Top of Task inputs
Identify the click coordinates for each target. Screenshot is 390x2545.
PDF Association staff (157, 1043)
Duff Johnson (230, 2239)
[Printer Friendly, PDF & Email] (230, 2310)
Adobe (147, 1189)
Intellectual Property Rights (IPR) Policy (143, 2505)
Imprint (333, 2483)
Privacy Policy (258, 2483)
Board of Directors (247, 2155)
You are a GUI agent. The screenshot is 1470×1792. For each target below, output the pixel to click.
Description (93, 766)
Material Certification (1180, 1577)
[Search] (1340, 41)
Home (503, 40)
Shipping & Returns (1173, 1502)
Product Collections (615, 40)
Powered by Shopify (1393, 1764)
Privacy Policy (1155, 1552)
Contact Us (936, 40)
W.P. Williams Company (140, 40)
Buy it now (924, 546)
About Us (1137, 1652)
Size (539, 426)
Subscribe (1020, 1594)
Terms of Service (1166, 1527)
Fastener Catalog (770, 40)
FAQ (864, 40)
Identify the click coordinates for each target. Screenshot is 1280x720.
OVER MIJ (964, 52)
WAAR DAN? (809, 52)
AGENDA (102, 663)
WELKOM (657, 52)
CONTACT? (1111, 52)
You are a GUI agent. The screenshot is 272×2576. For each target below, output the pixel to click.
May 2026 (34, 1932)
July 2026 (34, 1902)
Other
Bottom of Task inputs
▶ _Activity_: Copy out the records above exactly and completely.

▶ _Output below_:
Identify the click coordinates for each target. Screenshot is 390x2545.
PDF Association staff (157, 1043)
Duff Johnson (230, 2239)
[Printer Friendly, PDF & Email] (230, 2310)
Adobe (147, 1189)
Intellectual Property Rights (IPR) Policy (143, 2505)
Imprint (333, 2483)
Privacy Policy (258, 2483)
Board of Directors (247, 2155)
You are a GUI agent. The screenshot is 1470×1792. For each target below, output the pixel to click.
Description (93, 766)
Material Certification (1180, 1577)
[Search] (1340, 41)
Home (503, 40)
Shipping & Returns (1173, 1502)
Product Collections (615, 40)
Powered by Shopify (1393, 1764)
Privacy Policy (1155, 1552)
Contact Us (936, 40)
W.P. Williams Company (140, 40)
Buy it now (924, 546)
About Us (1137, 1652)
Size (539, 426)
Subscribe (1020, 1594)
Terms of Service (1166, 1527)
Fastener Catalog (770, 40)
FAQ (864, 40)
Identify the click coordinates for each target. Screenshot is 1280x720.
OVER MIJ (964, 52)
WAAR DAN? (809, 52)
AGENDA (102, 663)
WELKOM (657, 52)
CONTACT? (1111, 52)
You are a GUI agent. The screenshot is 272×2576. For each target below, output the pixel to click.
May 2026 (34, 1932)
July 2026 (34, 1902)
Other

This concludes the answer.